**EXERCISE BRIEF:** Copy each line below that includes "link".

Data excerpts
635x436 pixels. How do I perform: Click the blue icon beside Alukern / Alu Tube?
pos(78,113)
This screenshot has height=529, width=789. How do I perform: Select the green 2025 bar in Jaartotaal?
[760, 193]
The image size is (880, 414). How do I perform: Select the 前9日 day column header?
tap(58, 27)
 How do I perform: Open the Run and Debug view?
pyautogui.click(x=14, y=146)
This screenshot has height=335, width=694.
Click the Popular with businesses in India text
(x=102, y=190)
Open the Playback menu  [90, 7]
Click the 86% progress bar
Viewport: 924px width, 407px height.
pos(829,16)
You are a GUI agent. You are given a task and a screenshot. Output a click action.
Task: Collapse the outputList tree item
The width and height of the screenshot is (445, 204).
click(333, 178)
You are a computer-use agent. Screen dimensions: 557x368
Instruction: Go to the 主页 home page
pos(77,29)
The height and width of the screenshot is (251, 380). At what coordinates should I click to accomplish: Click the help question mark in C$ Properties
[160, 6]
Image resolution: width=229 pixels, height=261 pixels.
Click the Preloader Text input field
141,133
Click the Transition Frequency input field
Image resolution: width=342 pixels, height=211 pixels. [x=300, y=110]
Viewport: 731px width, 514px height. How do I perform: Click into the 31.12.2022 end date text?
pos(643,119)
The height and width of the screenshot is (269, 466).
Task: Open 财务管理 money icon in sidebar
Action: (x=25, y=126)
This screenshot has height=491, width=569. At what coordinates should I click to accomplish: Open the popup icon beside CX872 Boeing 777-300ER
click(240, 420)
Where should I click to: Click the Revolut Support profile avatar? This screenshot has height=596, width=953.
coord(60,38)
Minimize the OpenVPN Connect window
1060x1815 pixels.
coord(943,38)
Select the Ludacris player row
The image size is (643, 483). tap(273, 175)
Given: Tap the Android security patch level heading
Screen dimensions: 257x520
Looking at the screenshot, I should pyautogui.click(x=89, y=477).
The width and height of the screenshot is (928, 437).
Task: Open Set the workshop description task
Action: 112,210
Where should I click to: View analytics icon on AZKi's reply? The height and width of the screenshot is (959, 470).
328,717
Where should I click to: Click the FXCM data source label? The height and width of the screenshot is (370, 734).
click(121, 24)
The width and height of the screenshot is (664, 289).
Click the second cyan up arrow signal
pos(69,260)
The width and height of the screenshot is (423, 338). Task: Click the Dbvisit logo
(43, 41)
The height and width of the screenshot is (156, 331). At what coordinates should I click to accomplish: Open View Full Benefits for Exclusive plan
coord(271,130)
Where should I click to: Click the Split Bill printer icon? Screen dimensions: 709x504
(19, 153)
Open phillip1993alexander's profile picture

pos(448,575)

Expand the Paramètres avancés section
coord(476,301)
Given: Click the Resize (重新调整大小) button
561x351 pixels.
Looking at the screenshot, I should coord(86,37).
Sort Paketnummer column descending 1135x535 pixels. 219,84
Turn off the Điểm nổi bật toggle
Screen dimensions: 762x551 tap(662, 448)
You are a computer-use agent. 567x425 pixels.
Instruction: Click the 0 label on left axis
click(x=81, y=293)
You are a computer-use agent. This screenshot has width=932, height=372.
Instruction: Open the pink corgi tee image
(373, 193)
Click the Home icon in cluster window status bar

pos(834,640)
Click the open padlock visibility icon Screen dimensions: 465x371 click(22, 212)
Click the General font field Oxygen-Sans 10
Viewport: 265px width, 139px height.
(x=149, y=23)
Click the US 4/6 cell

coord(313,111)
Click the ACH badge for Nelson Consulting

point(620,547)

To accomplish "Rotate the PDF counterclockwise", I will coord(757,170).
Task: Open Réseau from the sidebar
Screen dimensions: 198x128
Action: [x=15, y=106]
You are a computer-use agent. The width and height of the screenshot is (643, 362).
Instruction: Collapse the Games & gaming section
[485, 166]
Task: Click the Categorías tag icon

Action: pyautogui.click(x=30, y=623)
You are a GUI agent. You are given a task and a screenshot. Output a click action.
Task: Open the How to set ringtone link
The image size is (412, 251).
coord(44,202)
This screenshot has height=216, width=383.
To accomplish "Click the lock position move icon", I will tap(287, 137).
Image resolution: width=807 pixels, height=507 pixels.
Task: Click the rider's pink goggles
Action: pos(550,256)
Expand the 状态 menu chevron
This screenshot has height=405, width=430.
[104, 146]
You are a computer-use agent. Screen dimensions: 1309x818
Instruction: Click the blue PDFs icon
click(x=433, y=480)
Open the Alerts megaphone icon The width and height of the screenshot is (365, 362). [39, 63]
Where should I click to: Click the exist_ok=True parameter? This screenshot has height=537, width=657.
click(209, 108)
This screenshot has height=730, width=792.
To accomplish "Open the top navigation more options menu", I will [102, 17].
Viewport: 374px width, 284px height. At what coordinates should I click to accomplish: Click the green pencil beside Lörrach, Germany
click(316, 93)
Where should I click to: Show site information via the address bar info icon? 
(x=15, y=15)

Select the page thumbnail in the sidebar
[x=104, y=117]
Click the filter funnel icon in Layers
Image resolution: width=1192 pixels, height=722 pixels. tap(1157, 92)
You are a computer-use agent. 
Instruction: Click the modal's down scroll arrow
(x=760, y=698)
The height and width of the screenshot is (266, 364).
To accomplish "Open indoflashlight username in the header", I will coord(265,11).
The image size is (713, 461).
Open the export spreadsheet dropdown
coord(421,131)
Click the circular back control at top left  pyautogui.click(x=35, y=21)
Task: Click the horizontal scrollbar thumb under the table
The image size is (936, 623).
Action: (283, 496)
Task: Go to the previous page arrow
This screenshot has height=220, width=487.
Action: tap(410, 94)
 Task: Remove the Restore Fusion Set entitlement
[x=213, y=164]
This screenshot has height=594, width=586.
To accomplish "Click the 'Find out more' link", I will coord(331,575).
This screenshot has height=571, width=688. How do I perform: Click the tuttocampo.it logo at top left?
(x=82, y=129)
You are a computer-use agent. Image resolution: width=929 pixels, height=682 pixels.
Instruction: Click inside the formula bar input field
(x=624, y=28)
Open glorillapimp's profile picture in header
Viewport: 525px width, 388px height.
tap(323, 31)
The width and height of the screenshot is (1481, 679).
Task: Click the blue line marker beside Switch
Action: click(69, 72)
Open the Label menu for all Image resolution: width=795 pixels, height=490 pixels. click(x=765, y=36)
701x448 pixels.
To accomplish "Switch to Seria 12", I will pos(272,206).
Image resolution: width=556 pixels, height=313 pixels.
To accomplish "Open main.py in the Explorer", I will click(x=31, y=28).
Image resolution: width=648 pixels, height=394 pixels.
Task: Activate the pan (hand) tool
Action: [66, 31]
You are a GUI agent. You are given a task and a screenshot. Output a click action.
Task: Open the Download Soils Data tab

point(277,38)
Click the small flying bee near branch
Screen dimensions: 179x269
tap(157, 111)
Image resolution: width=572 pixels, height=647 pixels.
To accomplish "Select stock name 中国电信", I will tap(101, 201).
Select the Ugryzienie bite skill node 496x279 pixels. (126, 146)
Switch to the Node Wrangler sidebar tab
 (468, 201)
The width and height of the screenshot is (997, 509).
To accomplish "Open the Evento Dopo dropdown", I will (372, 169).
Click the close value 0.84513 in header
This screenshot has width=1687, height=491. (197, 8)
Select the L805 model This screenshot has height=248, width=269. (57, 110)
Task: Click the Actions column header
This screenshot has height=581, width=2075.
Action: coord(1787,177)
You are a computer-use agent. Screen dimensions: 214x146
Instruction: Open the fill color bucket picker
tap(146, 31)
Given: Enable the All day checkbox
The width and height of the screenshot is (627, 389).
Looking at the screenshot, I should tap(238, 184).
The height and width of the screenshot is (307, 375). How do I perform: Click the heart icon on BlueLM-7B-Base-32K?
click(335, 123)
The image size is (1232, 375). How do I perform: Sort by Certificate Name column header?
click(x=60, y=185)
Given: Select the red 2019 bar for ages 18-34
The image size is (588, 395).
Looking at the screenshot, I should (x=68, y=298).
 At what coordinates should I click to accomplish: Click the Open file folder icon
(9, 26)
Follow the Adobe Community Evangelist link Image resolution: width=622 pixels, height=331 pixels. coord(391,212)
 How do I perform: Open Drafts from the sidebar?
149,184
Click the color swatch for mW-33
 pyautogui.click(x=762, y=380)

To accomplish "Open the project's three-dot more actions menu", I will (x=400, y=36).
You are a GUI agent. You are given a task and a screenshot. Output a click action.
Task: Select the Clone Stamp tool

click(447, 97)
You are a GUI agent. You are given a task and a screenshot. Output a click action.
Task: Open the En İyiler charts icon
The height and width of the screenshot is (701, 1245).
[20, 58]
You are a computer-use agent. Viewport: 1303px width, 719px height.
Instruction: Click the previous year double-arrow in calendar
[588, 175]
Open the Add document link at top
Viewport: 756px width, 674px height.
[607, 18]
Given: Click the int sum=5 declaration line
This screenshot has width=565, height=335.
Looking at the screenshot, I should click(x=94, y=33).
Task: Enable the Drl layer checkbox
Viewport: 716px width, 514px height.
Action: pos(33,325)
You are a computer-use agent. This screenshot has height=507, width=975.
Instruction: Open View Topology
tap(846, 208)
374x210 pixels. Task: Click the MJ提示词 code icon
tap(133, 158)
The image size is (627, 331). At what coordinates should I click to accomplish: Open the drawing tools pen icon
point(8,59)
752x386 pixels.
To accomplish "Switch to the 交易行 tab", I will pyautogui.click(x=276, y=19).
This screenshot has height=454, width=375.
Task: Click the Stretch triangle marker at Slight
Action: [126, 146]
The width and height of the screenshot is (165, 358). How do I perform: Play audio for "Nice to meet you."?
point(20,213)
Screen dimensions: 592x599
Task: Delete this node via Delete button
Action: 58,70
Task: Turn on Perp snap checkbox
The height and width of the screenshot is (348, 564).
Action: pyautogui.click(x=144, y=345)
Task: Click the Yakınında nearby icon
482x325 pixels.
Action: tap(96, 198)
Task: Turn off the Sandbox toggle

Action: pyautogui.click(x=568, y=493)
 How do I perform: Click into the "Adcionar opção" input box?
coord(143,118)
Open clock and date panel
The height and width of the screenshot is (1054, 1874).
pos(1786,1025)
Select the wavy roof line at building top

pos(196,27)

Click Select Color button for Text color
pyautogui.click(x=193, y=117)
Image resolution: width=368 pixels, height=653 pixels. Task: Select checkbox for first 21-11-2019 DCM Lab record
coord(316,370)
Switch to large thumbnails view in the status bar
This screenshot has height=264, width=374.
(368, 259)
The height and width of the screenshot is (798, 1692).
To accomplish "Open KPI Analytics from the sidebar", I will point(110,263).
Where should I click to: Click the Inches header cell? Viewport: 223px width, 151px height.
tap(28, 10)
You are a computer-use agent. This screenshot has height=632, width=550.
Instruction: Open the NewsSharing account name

**SOLUTION:**
Task: Open the How to set ringtone link
To accomplish "Click the 'Find out more' link", I will coord(331,575).
Follow the Adobe Community Evangelist link Image resolution: width=622 pixels, height=331 pixels. coord(391,212)
Open the Add document link at top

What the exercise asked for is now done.